Die bisherige LuFV I ist das zentrale Instrument zur Finanzierung von Investitionen zum Erhalt des Schienennetzes. Sie umfasst derzeit ein Volumen von drei Milliarden Euro pro Jahr, wozu der Bund etwa 2,5 Milliarden Euro und die Eisenbahninfrastrukturunternehmen eine halbe Milliarde Euro beisteuern. Die Laufzeit der ersten LuFV reichte ursprünglich von 2009 bis 2013 und wurde um zwei Jahre verlängert.
Die LuFV II soll ab dem 1. Januar 2015 eine Laufzeit von fünf Jahren haben. Der Bundeszuschuss soll in dieser Zeit vier Milliarden Euro jährlich betragen, also insgesamt 20 Milliarden Euro. Zudem will die Bahn AG selbst in dieser Zeit acht Milliarden Euro in das Netz investieren.

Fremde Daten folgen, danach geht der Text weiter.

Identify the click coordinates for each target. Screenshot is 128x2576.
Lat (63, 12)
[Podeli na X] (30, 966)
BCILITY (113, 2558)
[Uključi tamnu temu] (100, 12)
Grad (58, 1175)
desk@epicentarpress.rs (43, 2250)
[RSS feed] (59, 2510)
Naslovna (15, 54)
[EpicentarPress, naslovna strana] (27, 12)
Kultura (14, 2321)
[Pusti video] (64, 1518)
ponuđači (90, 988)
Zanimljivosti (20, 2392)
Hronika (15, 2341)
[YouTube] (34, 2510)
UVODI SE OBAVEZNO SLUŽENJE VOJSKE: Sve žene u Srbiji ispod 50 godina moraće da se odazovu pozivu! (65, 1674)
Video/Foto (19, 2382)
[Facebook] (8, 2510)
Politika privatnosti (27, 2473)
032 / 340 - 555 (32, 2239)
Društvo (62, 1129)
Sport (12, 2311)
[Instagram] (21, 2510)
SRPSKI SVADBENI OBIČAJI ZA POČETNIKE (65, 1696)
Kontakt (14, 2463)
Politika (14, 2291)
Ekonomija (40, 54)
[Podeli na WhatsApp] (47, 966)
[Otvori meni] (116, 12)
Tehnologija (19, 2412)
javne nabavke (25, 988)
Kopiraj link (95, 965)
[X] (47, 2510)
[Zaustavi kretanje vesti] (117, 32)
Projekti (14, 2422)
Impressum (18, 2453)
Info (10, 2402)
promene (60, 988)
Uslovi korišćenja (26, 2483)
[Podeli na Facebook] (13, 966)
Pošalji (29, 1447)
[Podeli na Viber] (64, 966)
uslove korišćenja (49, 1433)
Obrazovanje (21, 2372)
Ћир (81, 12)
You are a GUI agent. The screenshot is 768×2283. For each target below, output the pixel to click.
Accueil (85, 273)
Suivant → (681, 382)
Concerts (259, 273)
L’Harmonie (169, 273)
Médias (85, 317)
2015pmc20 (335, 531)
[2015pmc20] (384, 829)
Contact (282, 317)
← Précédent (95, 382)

Für Alexander Kirchner von der Eisenbahn- und Verkehrsgewerkschaft (EVG) ist die bisherige LuFV I „unstrittig unterdotiert“. Deshalb begrüßt die EVG in ihrer Stellungnahme die mit der LuFV II vorgesehene höhere Mittelausstattung als „längst überfälligen Schritt“. Zudem werde mit der LuFV II eine ausreichende Planungssicherheit für die Infrastrukturfinanzierung für zumindest fünf Jahre gesichert. Dies sei eine unverzichtbare Voraussetzung für eine demografiefeste Personalplanung seitens der Infrastrukturunternehmen einerseits und einen menschenwürdigen und wertschätzenden Personaleinsatz andererseits.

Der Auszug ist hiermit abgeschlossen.